# Bump on neck?



## mom 2 Nacho BellGrande (Mar 8, 2009)

I got a new puppy on Friday the 8th. Sorry I haven't been here to post pix, my computer broke the day before I got him (i'm on an iPhone right now). Anyway I took him to the vet for a checkup three days after I got him (Monday the 11th). Everything was fine, the dr said he's healthy and he got a dewormer. We made an appointment for his third vaccination for the 21st. Last Friday (15th) I found a bump on the back right side of his neck. At first I thought it was just from roughhousing with nacho because they bite each other's necks while they're playing. However it's still there now and there is no cut on the skin. 
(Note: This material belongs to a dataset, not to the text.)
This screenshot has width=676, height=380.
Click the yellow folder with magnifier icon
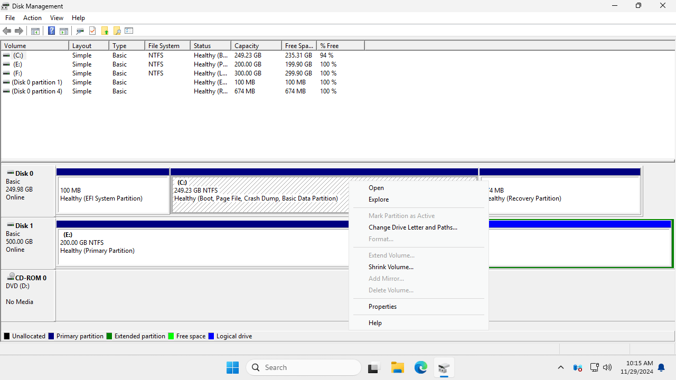point(117,31)
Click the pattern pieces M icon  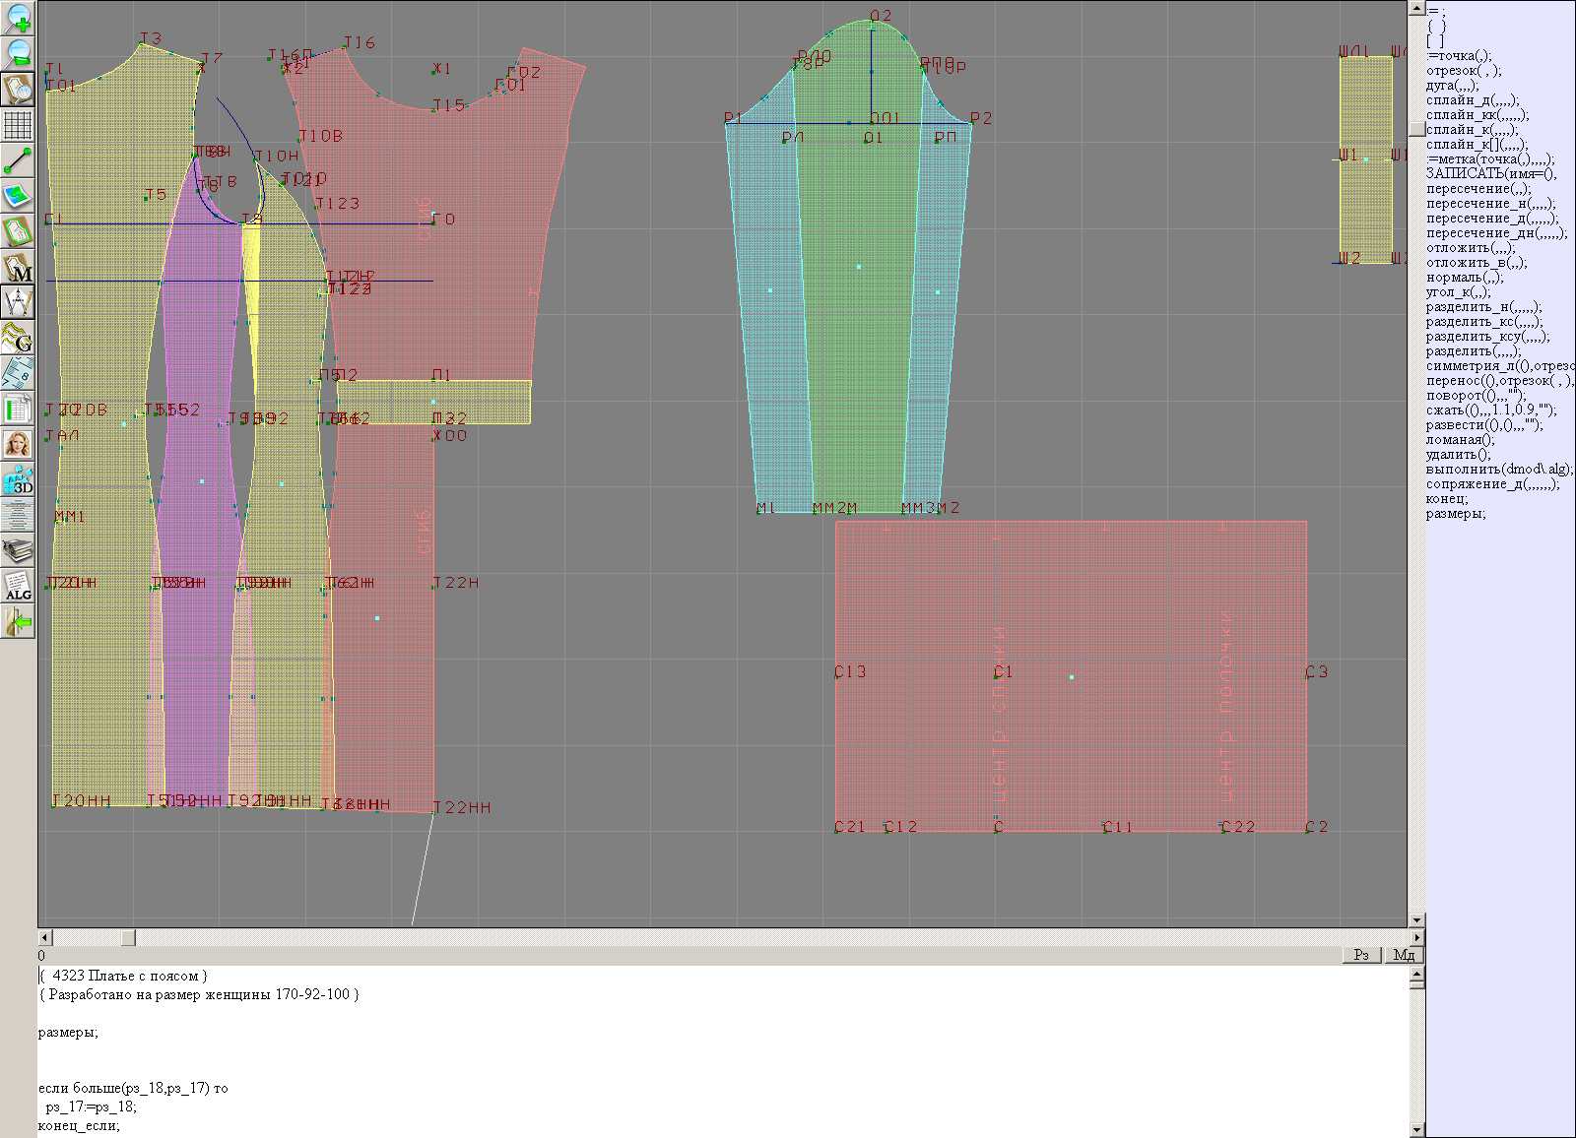[x=18, y=268]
I made an appointment for tomorrow morning to get it checked by a dr but do any of you have any ideas of what it is? My bf's mom thinks it's a cyst but I can't help but think it's going to be something bad like a tumor. If it is, I'm going to have to give him up to the breeder because I don't have the money right now. I know I shouldn't have gotten a new dog if I can't pay his medical bills but I never thought that something like this would happen to one so young. I'm so scared for him right now and I love him so much already that I can't bear to give him up.


----------



## cprcheetah (May 4, 2009)

Has the pup had previous vaccinations? That would be my first guess in a young puppy, a vaccination lump which generally go away on their own in about 2-6 weeks. Or is the puppy microchipped? Sometimes they will develop tissue around their microchip causing a lump.


----------



## *Tricia* (Dec 1, 2007)

Are you sure it's not his gland? There are ways they can turn their head and the gland feels really large and can be very scary. Either way, don't worry too much -- the vet will certainly be able to diagnose it tomorrow


----------



## mom 2 Nacho BellGrande (Mar 8, 2009)

I replied to the first reply but it's not there so I'll try it again.
He got a vaccination on may 7 but the bump didn't show up till last Friday. He does not have a microchip. 
I don't think it's his gland. I dont know where dogs glands are located but this is on the back/side of his neck and the bump is right under the skin.


----------



## cnspots (Mar 11, 2009)

I am so glad I saw this post.. My Lilli just got her rabies shot on May 9th and my husband noticed a bump and I didn't know what it was, it's not painful, I can move it around and it is in the same location of the vaccination. Is this a normal reaction? Does she need to be seen by the vet?


Thanks, 
Becki


----------



## *Princess* (Feb 7, 2009)

o dear...i hope your little ones ok...keep us posted


----------



## pam6400 (Oct 5, 2008)

Is the lump at the exact spot he received a shot? Frankie had a penicillin injection and developed a lump at the injection site a week later. It ended up being a cyst (negative reaction) and he actually had to have a surgery to have it removed. Let us know what the vet says.


----------